# EXERCISE:
Take the line containing "Open the Просмотр" and all lines after it to the end of the records, and output them exactly.

# THE RECORDS:

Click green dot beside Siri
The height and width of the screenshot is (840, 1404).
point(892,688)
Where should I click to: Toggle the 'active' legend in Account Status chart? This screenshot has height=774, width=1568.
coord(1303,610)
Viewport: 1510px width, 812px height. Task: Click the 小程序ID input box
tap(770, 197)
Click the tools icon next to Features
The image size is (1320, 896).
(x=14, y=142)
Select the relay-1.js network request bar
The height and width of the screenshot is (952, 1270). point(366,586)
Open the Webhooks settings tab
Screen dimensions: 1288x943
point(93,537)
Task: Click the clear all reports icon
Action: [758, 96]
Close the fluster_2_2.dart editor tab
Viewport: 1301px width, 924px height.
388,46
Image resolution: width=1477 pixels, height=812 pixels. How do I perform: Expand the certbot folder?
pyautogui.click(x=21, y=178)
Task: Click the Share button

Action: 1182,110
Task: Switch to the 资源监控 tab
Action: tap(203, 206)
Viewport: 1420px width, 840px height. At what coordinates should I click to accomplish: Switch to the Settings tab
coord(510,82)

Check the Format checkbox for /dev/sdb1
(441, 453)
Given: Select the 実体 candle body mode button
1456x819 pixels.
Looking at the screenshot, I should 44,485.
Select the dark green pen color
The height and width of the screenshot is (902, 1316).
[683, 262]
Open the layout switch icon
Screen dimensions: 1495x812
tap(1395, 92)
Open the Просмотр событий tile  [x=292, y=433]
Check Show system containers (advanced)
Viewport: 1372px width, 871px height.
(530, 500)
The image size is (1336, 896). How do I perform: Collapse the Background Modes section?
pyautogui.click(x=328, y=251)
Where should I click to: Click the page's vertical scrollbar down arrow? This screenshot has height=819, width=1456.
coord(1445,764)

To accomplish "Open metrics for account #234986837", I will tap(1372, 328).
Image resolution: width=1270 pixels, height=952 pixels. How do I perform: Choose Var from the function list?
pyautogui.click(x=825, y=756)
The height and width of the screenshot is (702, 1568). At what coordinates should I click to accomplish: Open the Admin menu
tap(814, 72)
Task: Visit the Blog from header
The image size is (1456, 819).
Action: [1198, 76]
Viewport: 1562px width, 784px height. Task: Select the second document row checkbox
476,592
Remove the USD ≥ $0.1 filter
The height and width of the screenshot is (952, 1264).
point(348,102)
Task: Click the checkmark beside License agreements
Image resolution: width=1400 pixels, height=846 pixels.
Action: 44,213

# TASK ANSWER:
Open the Просмотр событий tile  [x=292, y=433]
Check Show system containers (advanced)
Viewport: 1372px width, 871px height.
(530, 500)
The image size is (1336, 896). How do I perform: Collapse the Background Modes section?
pyautogui.click(x=328, y=251)
Where should I click to: Click the page's vertical scrollbar down arrow? This screenshot has height=819, width=1456.
coord(1445,764)

To accomplish "Open metrics for account #234986837", I will tap(1372, 328).
Image resolution: width=1270 pixels, height=952 pixels. How do I perform: Choose Var from the function list?
pyautogui.click(x=825, y=756)
The height and width of the screenshot is (702, 1568). At what coordinates should I click to accomplish: Open the Admin menu
tap(814, 72)
Task: Visit the Blog from header
The image size is (1456, 819).
Action: [1198, 76]
Viewport: 1562px width, 784px height. Task: Select the second document row checkbox
476,592
Remove the USD ≥ $0.1 filter
The height and width of the screenshot is (952, 1264).
point(348,102)
Task: Click the checkmark beside License agreements
Image resolution: width=1400 pixels, height=846 pixels.
Action: 44,213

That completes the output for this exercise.